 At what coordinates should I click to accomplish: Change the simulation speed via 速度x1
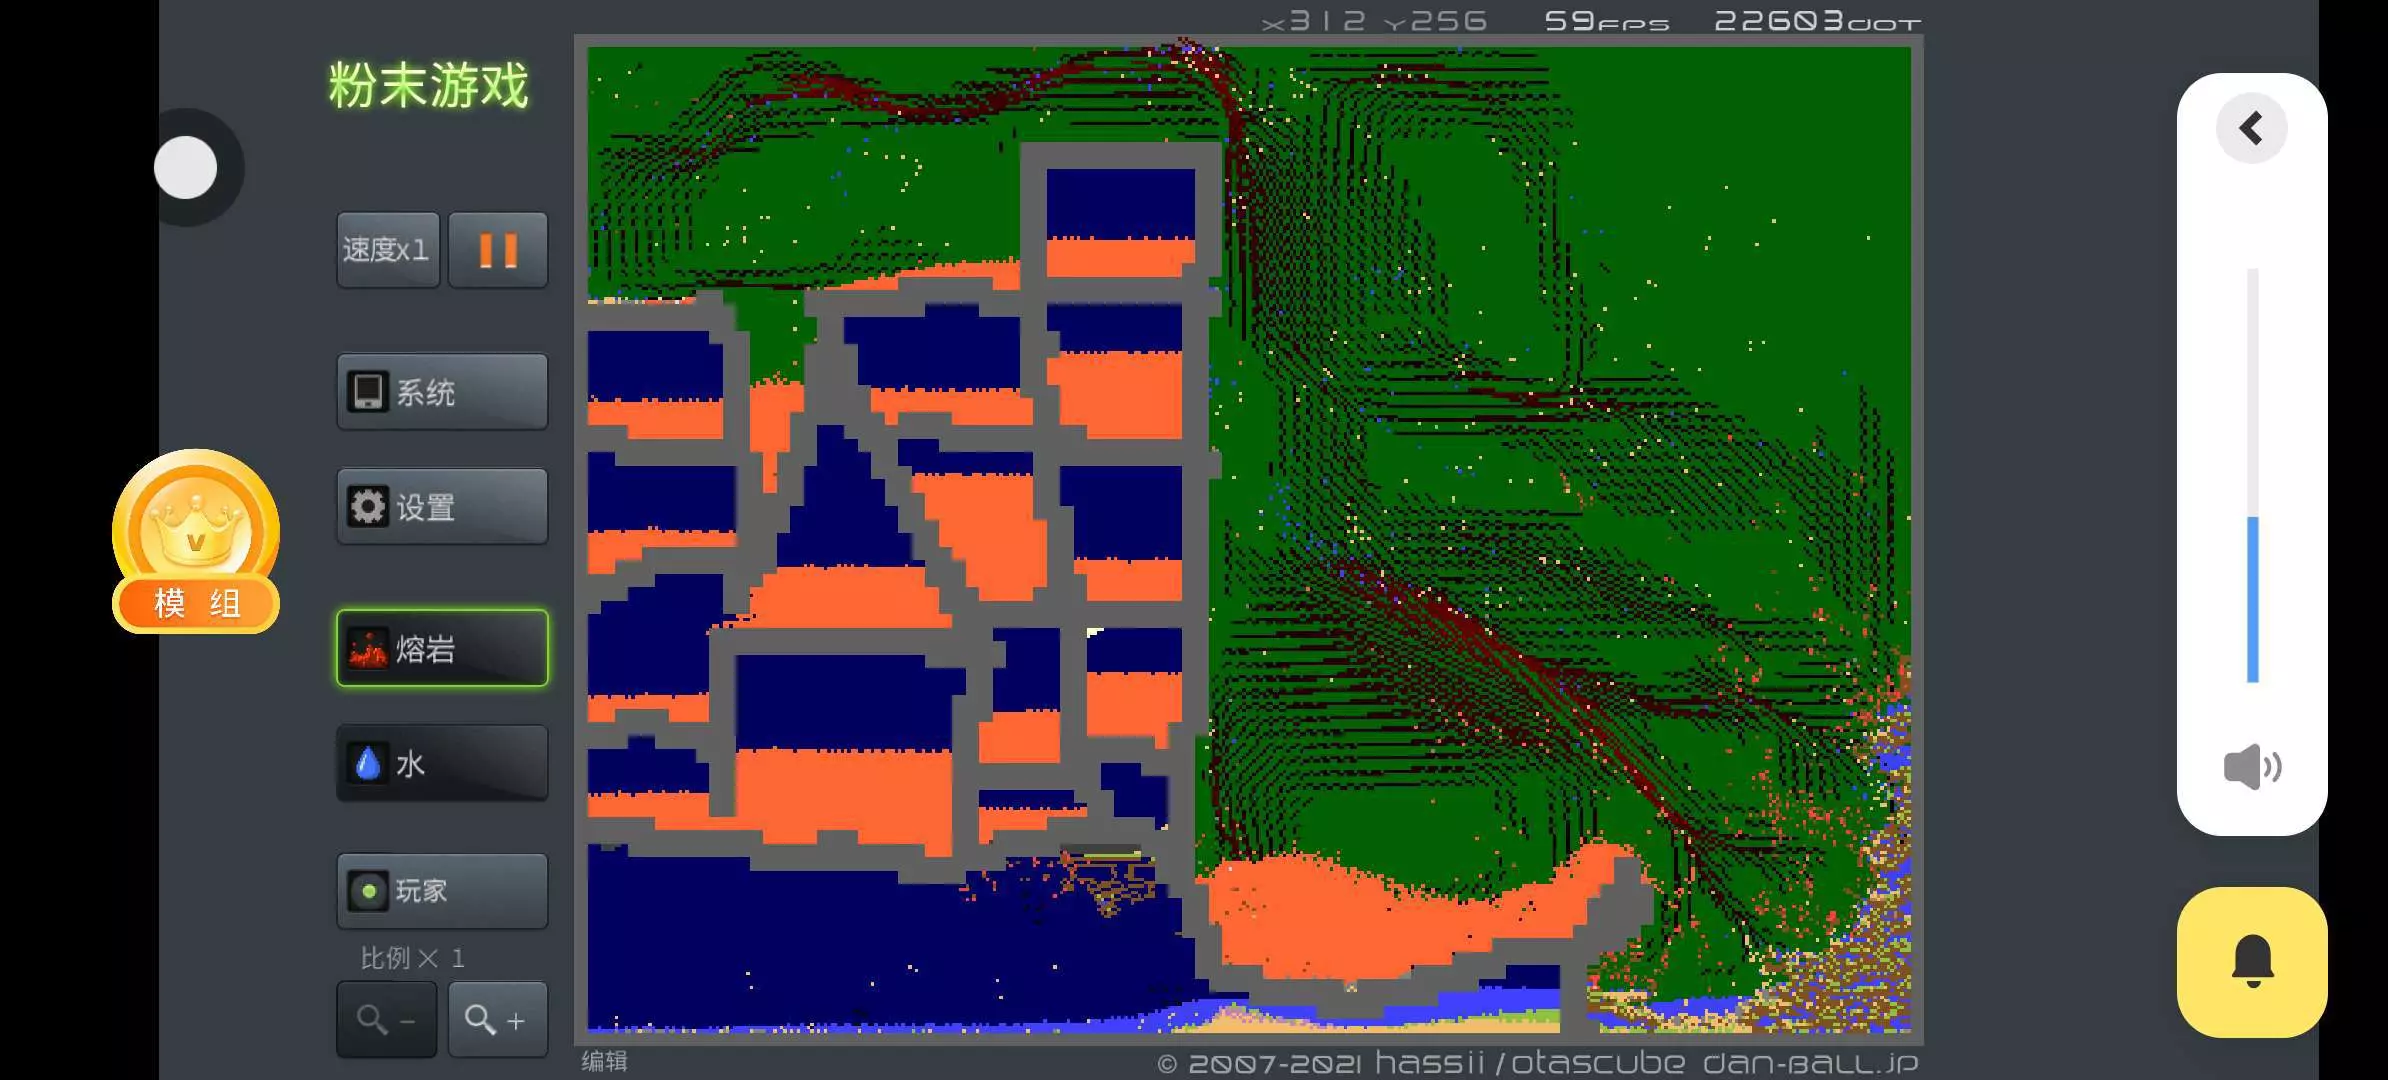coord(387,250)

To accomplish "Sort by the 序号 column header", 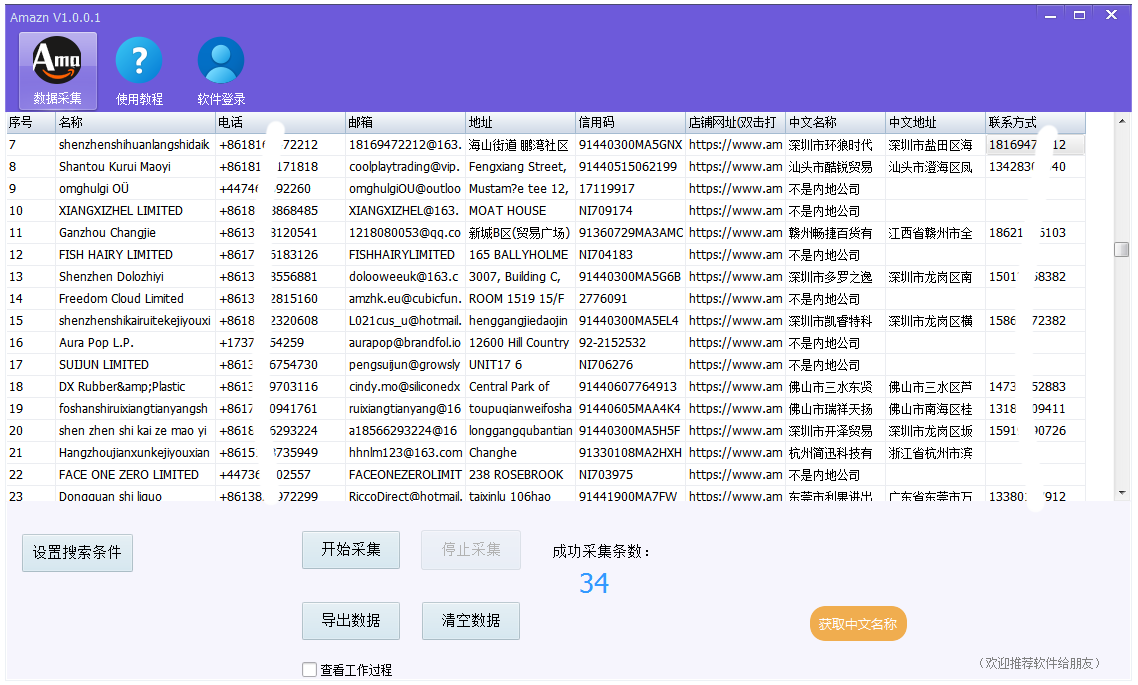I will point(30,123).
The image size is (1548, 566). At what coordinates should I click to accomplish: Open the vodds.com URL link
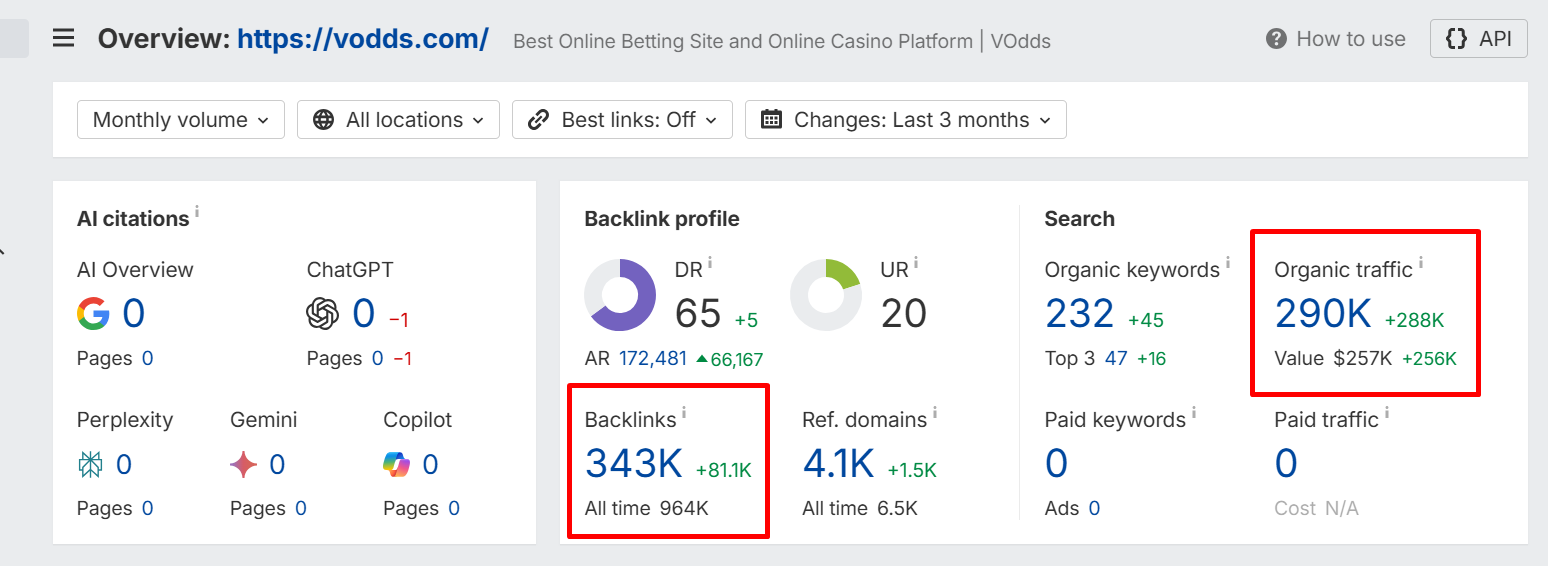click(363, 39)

==========

• _DO THIS_: Rewrite the listing from the line containing "The image size" through the end, replacing "Open" with "Visit" and keeping everything else the same. Leave the pictures out of your version.

• _TASK ANSWER_:
The image size is (1548, 566). At what coordinates should I click to accomplish: Visit the vodds.com URL link
click(363, 39)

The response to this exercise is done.